Blocked transport of soluble Kb molecules containing connecting peptide segment involved in calnexin association

Abstract

The molecular event governing the assembly of the MHC class I heavy chain-beta(2)-microglobulin-peptide complex is still not fully understood. In order to characterize the transport properties of MHC class I molecules, several truncated H-2K(b) genes were constructed and expressed in COS7 cells. Surprisingly, the expressed soluble molecule containing connecting peptide (CP) segment (sK(b)(CP)) did not secrete as efficiently as the one without CP (sK(b)(CYT)). When the sK(b)(CP) gene was transfected into a calnexin-deficient cell line CEM.NK(R), the amount of soluble K(b) molecules in the supernatant was comparable with sK(b)(CYT)-transfected CEM.NK(R).

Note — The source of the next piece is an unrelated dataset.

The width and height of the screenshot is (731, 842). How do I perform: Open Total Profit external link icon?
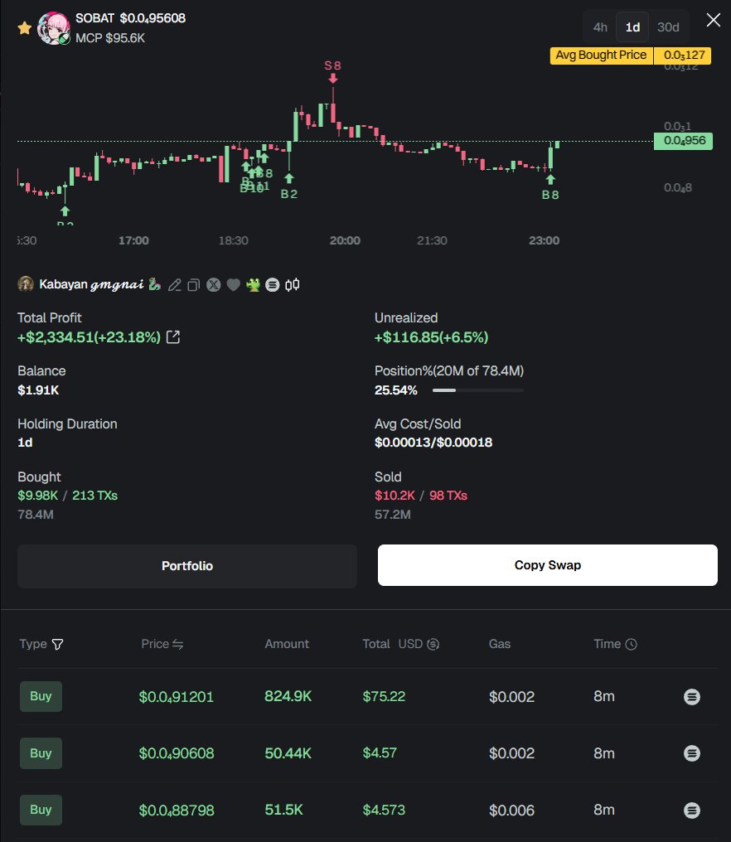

To further demonstrate the different transport of sK(b)(CP) and sK(b)(CYT) within living cells, we attached green fluorescent protein (GFP) to the C-termini of both molecules and, as a comparison, to the full-length transmembrane counterpart (mK(b)-GFP). While the mK(b)-GFP-transfected cells showed the green fluorescence in the reticular network and the nuclear envelope, sK(b)(CP)-GFP showed obviously lump fluorescence of high intensity within cells. However, the distribution of sK(b)(CYT)-GFP was fairly uniform. Furthermore, GFP-tagged molecules allow us to analyze their interaction with other proteins in a direct, simple and quantitative method, designated immunofluorescence precipitation. The results showed that 60% of sK(b)(CP)-GFP molecules were associated with calnexin, while <10% with tapasin. Taken together with the results from sK(b)(CYT)-GFP and mK(b)-GFP, it is reasonable to deduce that the CP segment is involved in the association of class I molecules with calnexin and the transmembrane region might play a dynamic role in the dissociation from calnexin. The suggested kinetic association of class I molecules with calnexin is likely to contribute to the different maturation rate between several class I alleles.